ABSTRACT

Secession can be brought up in a conceptual connection with each of the three different themes from constitutional theory and practice – constitutionalism, constitutional law and constitutionalization. In the first case, the emphasis would be on the question whether placing a right to secession in the supreme law of the state would be in line with constitutionalism, as a set of specific liberal and democratic principles and practices. In the second case, the focus would be on the historical cases of constitutionally entrenched secession clauses and/or on the de lege lata analysis of the current comparative constitutional law of secession.

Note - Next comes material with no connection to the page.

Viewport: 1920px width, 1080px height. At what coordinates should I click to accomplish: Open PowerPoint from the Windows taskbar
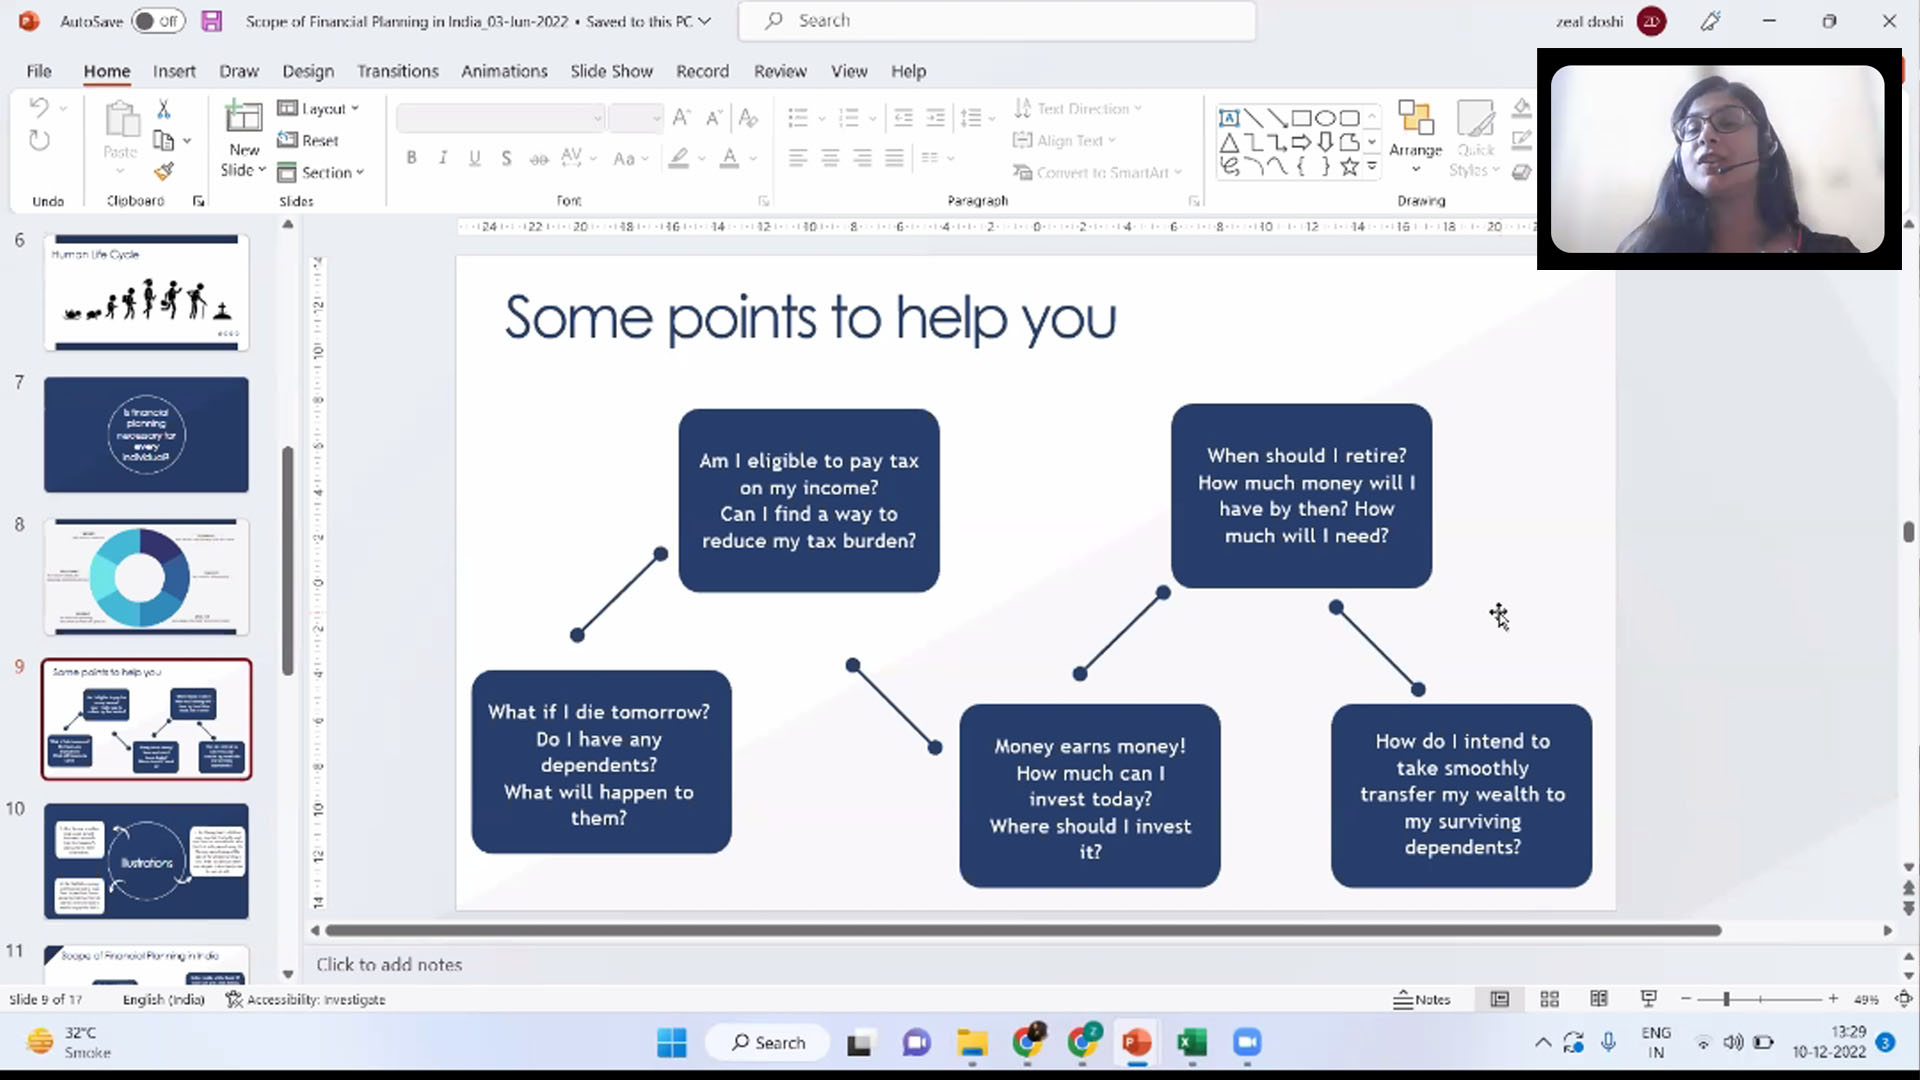tap(1137, 1043)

This survey would not cover only explicit constitutional clauses on secession (for example, Constitution of Ethiopia), but also relevant judicial decisions, which interpret constitutional documents as, in principle, not excluding the possibility of entrenching an exit option (for example, Secession Reference of the Supreme Court of Canada). Finally, in the third case, the principal question would be: what is the most appropriate constitutional design of the secession clause (de lege ferenda)? This inquiry, first, would have to answer which of the two basic models – substantive or procedural constitutional right to secession – is more preferable. In the next step, it would be necessary to determine a series of practical issues, that is, the definition of a potential holder of a right to secession, the appropriate territorial unit for the exercise of such a right, the problem of the ‘recursive secession’ of dissenting minorities in a seceding area, the clarity of the referendum question, the eligibility to vote, the majority threshold and so on.